3. The Missionaries’ opinions: about the nature of Chinese Communists and the Chinese People

Few missionaries supported the Nationalist Government because of its ineffectiveness, corruptions and disregard to the needs of common people. They, however, also distrusted the Communist regime. They had certain appreciation for the independence of Chinese Communists from Soviet Union during the civil war, their independent strategies for development,  including the efforts to stabilize currency, to allow certain private business and non-Communism educations (I.e. the Christian education in Bible School or as elective in ordinary schools), but they were deeply frustrated by their “Soviet Spirit” which tends to bring everyone’s life under the doctrine, and demanded full support of the doctrine and the Government built on it.(though the Communist Central Government in the early years probably did not accomplish this.) That’s why missionaries had a very nuanced opinion on Communism in China. Most of them did not hold the wishful thinking as Judd held that China should be the second US and unconditionally supported unlimited aids to the Nationalists, nor did they accept the idea as some Conservative Republicans that China had become a Soviet satellite. They saw Chinese Communism with distrusts at that time, but still hoped that China could one day neutralize the extreme aspects of Communism, and this task must be accomplished by China itself.

That’s probably why though missionaries had diverse opinions on possible foreign policies towards Chinese Communists , they shared one thing in common: they discouraged any further US aid which would intensify the relationship between the US and Communist China—exactly contrary to what Congressmen were encouraging and what the US would do. Their opinions could be roughly categorized in three groups: first, complete isolation from Chinese political and social affairs (and probably wait for the quick collapse of Communism in the belief that it was incompatible with the nature of the Chinese people); second, encouraging keeping good relationship with and aids to the Chinese people but avoid political engagements; third, urging recognition of the Communist China.

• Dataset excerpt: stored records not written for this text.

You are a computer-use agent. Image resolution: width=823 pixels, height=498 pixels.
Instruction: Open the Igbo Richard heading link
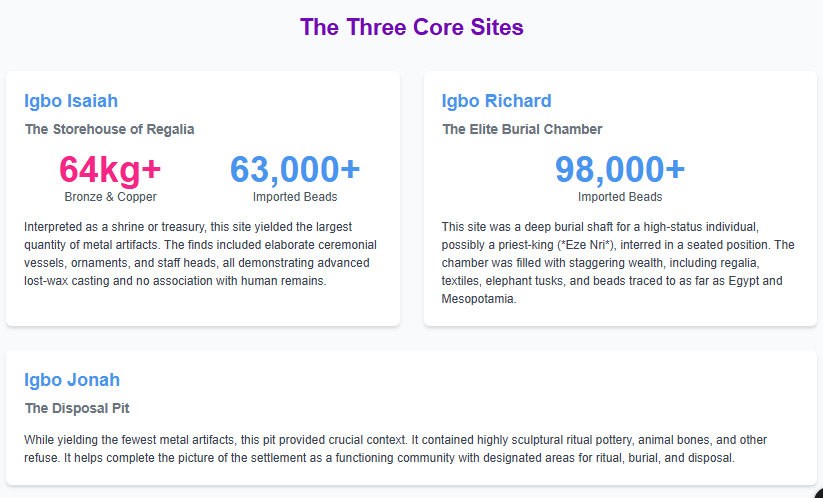click(x=496, y=101)
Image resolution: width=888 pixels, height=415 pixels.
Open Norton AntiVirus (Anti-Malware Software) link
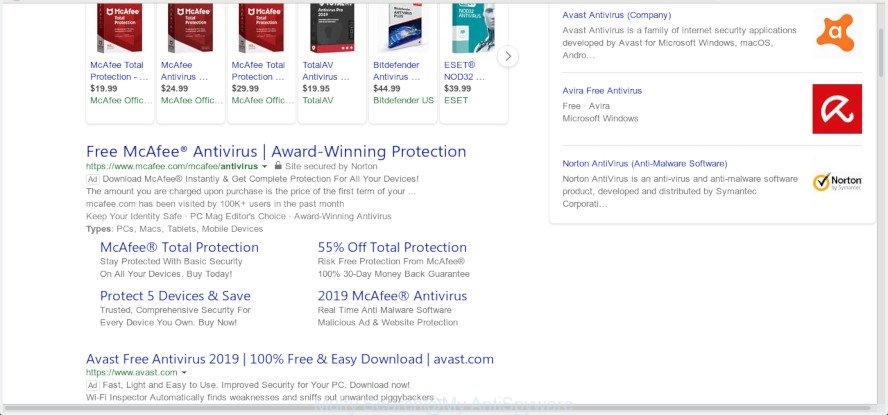(644, 164)
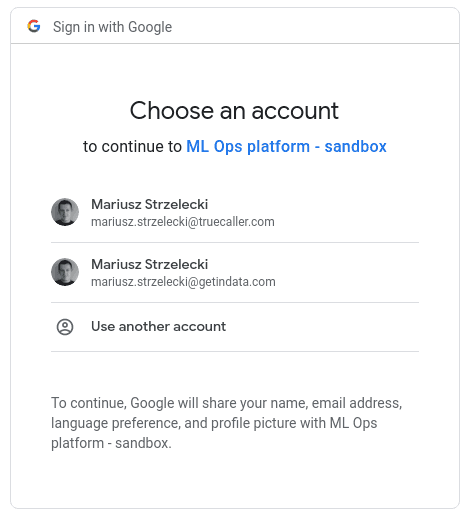The width and height of the screenshot is (474, 521).
Task: Click the Google G logo
Action: click(34, 26)
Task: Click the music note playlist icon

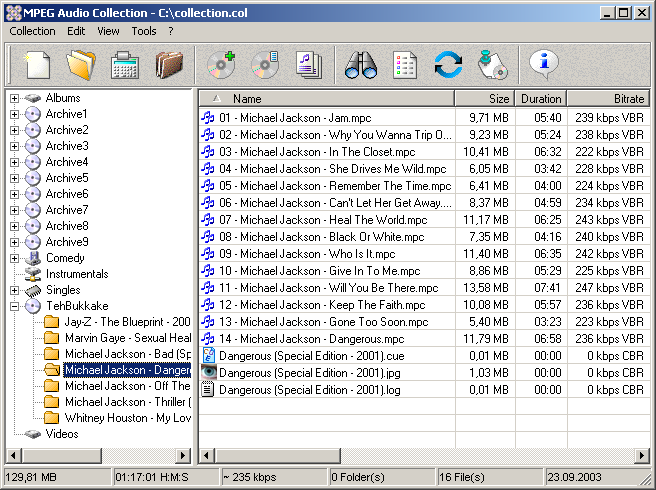Action: click(x=308, y=65)
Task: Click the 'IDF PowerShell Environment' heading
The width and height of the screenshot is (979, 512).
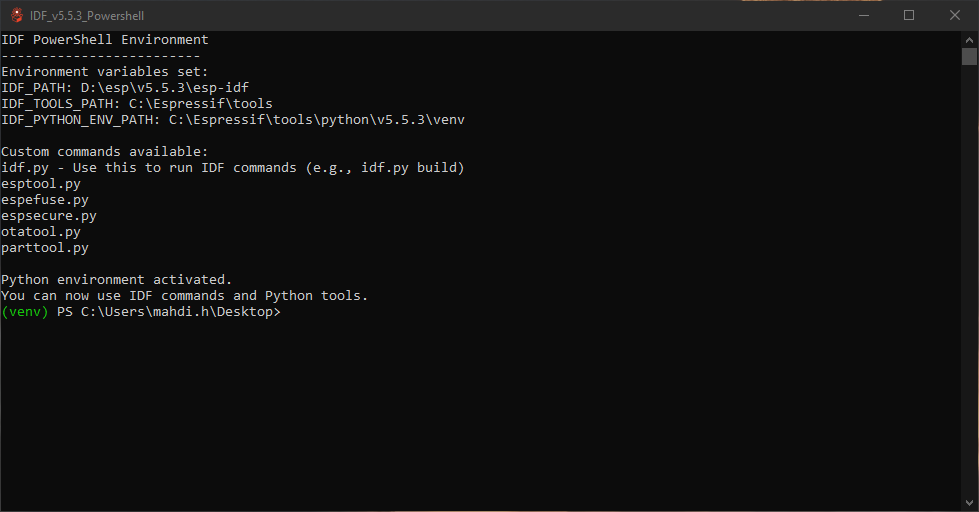Action: (x=105, y=40)
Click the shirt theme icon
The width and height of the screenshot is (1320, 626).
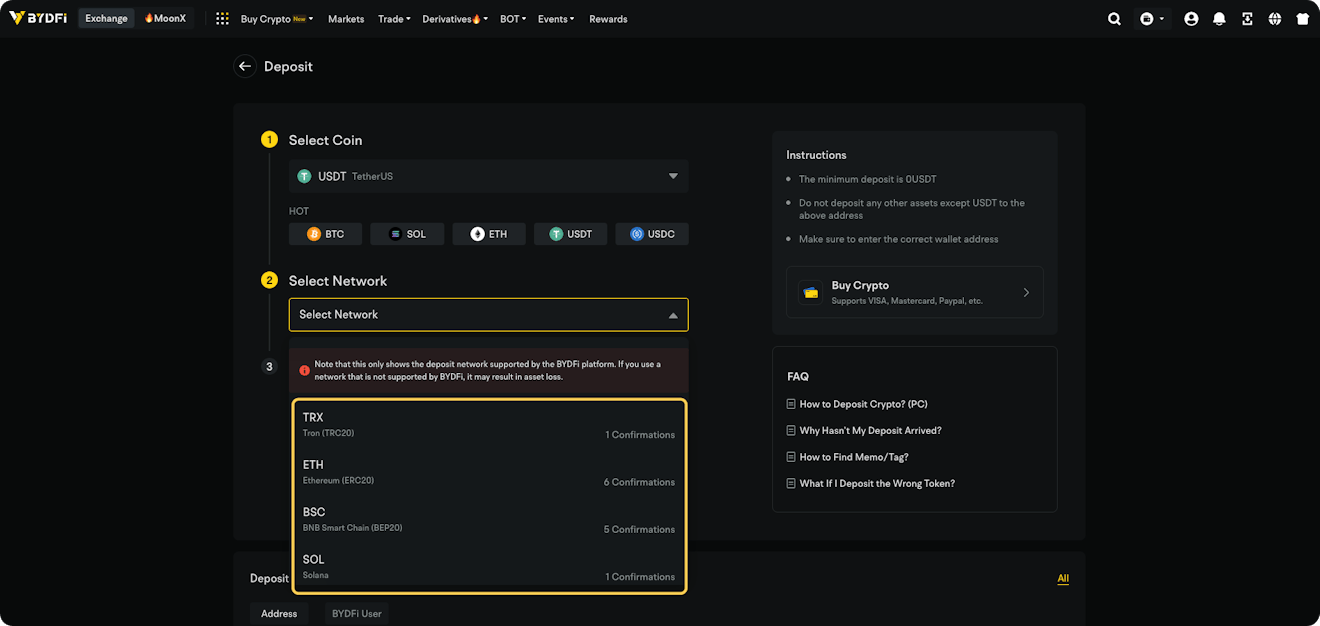(1302, 19)
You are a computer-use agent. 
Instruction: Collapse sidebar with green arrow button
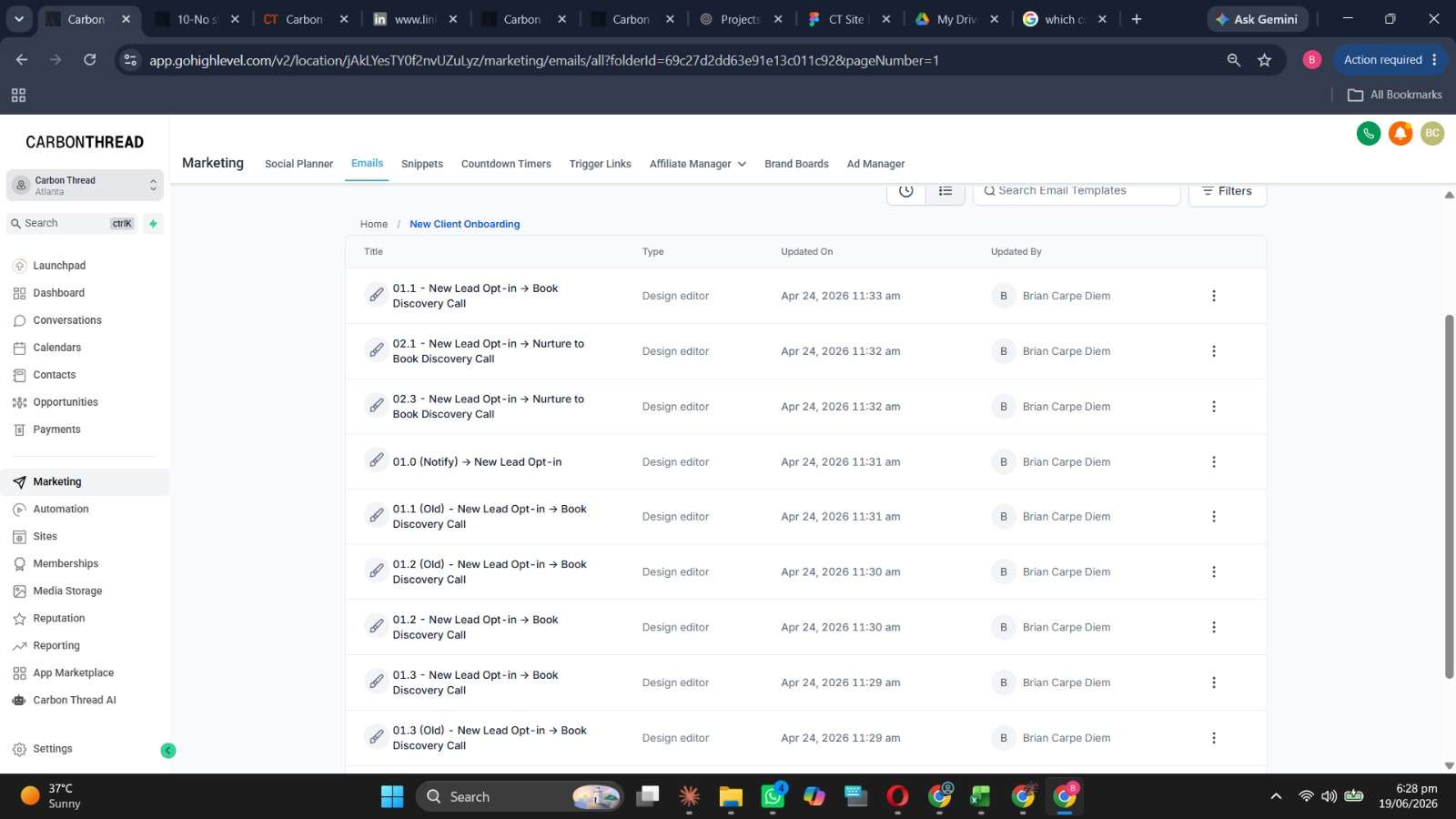pos(168,751)
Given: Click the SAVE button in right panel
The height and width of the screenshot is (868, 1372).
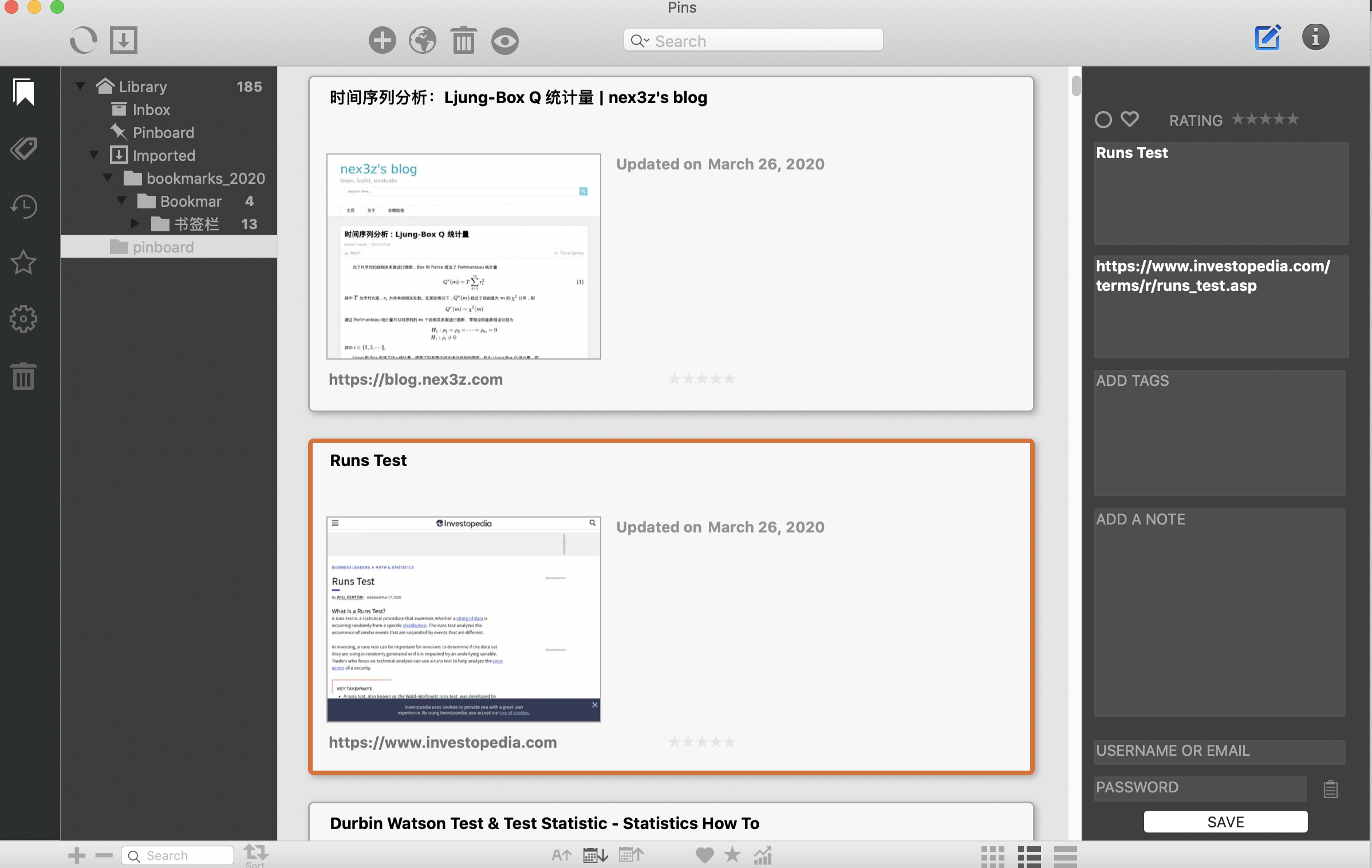Looking at the screenshot, I should pyautogui.click(x=1225, y=821).
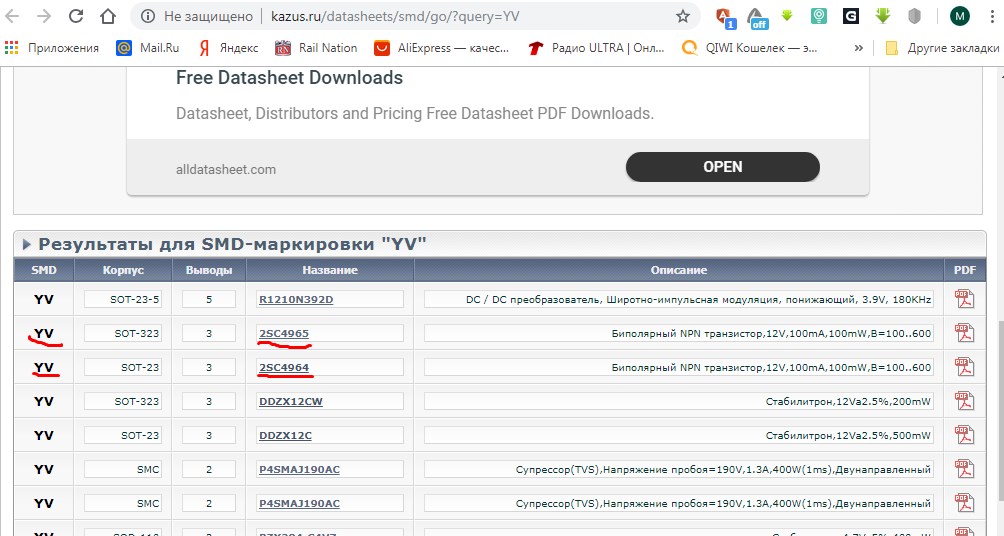Open PDF icon in 2SC4965 row

coord(964,333)
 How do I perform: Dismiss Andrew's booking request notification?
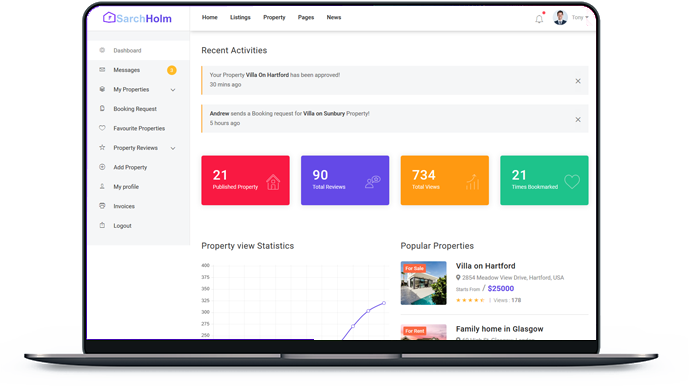[578, 120]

Though there were efforts to bring all the three kinds of proposals to the State Department, but were received with little affection, probably because they did not have the political asset, nor the political affection, to initiate campaigns and to attract more supporters. Their marginal role in later issues related to China made John Fairbanks lament that some of the best informed people were suppressed to give a more nuanced opinion on Communism China, and that the US policy to Communist China in the first twenty years was of was particularly characterized by the lack of clear-sightedness — imbued with the wishful thinking that China would be a second U.S, and the nightmare that China became a Soviet Union. (And I would argue that’s what particular about the foreign policies, as the one who could make the largest influence is not necessarily the most knowledgeable or thoughtful—they could be someone who just made enough efforts, especially when the foreign affairs seem to be irrelevant to most others at home.)